--- RECORDED INFORMATION ---

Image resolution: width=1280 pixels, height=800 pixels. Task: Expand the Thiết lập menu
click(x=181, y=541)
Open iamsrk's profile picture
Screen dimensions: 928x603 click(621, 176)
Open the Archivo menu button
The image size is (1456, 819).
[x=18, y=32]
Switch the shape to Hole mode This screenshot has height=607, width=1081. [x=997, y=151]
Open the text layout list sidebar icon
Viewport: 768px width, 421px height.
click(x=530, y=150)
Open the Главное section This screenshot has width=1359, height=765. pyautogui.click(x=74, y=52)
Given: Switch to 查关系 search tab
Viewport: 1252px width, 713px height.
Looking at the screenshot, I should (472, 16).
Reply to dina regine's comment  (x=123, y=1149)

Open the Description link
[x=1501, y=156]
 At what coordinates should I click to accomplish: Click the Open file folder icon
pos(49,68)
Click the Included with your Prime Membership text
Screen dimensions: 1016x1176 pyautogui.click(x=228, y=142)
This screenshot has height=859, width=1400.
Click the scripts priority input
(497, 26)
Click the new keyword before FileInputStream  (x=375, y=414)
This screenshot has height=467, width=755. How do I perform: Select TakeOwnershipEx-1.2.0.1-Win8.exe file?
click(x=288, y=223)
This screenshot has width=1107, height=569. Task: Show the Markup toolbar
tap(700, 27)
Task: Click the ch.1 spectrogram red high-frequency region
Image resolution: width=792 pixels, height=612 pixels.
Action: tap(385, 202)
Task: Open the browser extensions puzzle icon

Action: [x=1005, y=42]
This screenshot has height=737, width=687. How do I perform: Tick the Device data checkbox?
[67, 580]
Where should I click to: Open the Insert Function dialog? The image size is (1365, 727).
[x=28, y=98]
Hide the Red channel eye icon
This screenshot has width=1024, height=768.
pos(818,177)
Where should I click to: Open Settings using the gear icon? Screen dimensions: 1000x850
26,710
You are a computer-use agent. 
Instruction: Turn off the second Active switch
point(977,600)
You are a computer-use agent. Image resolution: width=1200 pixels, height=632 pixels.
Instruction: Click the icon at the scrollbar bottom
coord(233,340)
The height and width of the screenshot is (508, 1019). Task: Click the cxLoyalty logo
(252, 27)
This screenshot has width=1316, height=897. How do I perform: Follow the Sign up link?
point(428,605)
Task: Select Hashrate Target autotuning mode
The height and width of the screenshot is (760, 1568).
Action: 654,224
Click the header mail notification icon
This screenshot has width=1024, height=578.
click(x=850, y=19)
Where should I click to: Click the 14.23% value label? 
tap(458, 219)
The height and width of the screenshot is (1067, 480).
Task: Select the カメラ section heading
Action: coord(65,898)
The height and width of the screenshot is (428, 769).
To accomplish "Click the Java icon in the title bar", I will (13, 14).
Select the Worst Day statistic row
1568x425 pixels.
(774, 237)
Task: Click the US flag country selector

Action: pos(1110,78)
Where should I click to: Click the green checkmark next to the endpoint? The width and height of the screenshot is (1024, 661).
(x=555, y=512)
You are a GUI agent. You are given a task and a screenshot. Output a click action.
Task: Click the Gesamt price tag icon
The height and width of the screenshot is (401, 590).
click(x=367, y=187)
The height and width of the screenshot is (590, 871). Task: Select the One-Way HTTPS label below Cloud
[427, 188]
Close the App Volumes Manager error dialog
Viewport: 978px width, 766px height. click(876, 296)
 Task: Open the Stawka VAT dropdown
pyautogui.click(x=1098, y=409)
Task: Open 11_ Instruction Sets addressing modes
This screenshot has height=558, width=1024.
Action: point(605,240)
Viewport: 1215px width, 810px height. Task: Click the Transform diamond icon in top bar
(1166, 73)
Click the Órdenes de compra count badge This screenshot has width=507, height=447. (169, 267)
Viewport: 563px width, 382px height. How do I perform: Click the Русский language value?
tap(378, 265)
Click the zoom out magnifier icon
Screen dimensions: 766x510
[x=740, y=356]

--- WHAT YOU SHOULD DO ---
Reproduce every one of the records above word for word, with nothing changed.

--- FULL OUTPUT ---
Image resolution: width=1280 pixels, height=800 pixels. Task: Expand the Thiết lập menu
click(x=181, y=541)
Open iamsrk's profile picture
Screen dimensions: 928x603 click(621, 176)
Open the Archivo menu button
The image size is (1456, 819).
[x=18, y=32]
Switch the shape to Hole mode This screenshot has height=607, width=1081. [x=997, y=151]
Open the text layout list sidebar icon
Viewport: 768px width, 421px height.
click(x=530, y=150)
Open the Главное section This screenshot has width=1359, height=765. pyautogui.click(x=74, y=52)
Given: Switch to 查关系 search tab
Viewport: 1252px width, 713px height.
Looking at the screenshot, I should (472, 16).
Reply to dina regine's comment  (x=123, y=1149)

Open the Description link
[x=1501, y=156]
 At what coordinates should I click to accomplish: Click the Open file folder icon
pos(49,68)
Click the Included with your Prime Membership text
Screen dimensions: 1016x1176 pyautogui.click(x=228, y=142)
This screenshot has height=859, width=1400.
Click the scripts priority input
(497, 26)
Click the new keyword before FileInputStream  (x=375, y=414)
This screenshot has height=467, width=755. How do I perform: Select TakeOwnershipEx-1.2.0.1-Win8.exe file?
click(x=288, y=223)
This screenshot has width=1107, height=569. Task: Show the Markup toolbar
tap(700, 27)
Task: Click the ch.1 spectrogram red high-frequency region
Image resolution: width=792 pixels, height=612 pixels.
Action: tap(385, 202)
Task: Open the browser extensions puzzle icon

Action: [x=1005, y=42]
This screenshot has height=737, width=687. How do I perform: Tick the Device data checkbox?
[67, 580]
Where should I click to: Open the Insert Function dialog? The image size is (1365, 727).
[x=28, y=98]
Hide the Red channel eye icon
This screenshot has width=1024, height=768.
pos(818,177)
Where should I click to: Open Settings using the gear icon? Screen dimensions: 1000x850
26,710
You are a computer-use agent. 
Instruction: Turn off the second Active switch
point(977,600)
You are a computer-use agent. Image resolution: width=1200 pixels, height=632 pixels.
Instruction: Click the icon at the scrollbar bottom
coord(233,340)
The height and width of the screenshot is (508, 1019). Task: Click the cxLoyalty logo
(252, 27)
This screenshot has width=1316, height=897. How do I perform: Follow the Sign up link?
point(428,605)
Task: Select Hashrate Target autotuning mode
The height and width of the screenshot is (760, 1568).
Action: 654,224
Click the header mail notification icon
This screenshot has width=1024, height=578.
click(x=850, y=19)
Where should I click to: Click the 14.23% value label? 
tap(458, 219)
The height and width of the screenshot is (1067, 480).
Task: Select the カメラ section heading
Action: coord(65,898)
The height and width of the screenshot is (428, 769).
To accomplish "Click the Java icon in the title bar", I will (13, 14).
Select the Worst Day statistic row
1568x425 pixels.
(774, 237)
Task: Click the US flag country selector

Action: pos(1110,78)
Where should I click to: Click the green checkmark next to the endpoint? The width and height of the screenshot is (1024, 661).
(x=555, y=512)
You are a GUI agent. You are given a task and a screenshot. Output a click action.
Task: Click the Gesamt price tag icon
The height and width of the screenshot is (401, 590).
click(x=367, y=187)
The height and width of the screenshot is (590, 871). Task: Select the One-Way HTTPS label below Cloud
[427, 188]
Close the App Volumes Manager error dialog
Viewport: 978px width, 766px height. click(876, 296)
 Task: Open the Stawka VAT dropdown
pyautogui.click(x=1098, y=409)
Task: Open 11_ Instruction Sets addressing modes
This screenshot has height=558, width=1024.
Action: point(605,240)
Viewport: 1215px width, 810px height. Task: Click the Transform diamond icon in top bar
(1166, 73)
Click the Órdenes de compra count badge This screenshot has width=507, height=447. (169, 267)
Viewport: 563px width, 382px height. How do I perform: Click the Русский language value?
tap(378, 265)
Click the zoom out magnifier icon
Screen dimensions: 766x510
[x=740, y=356]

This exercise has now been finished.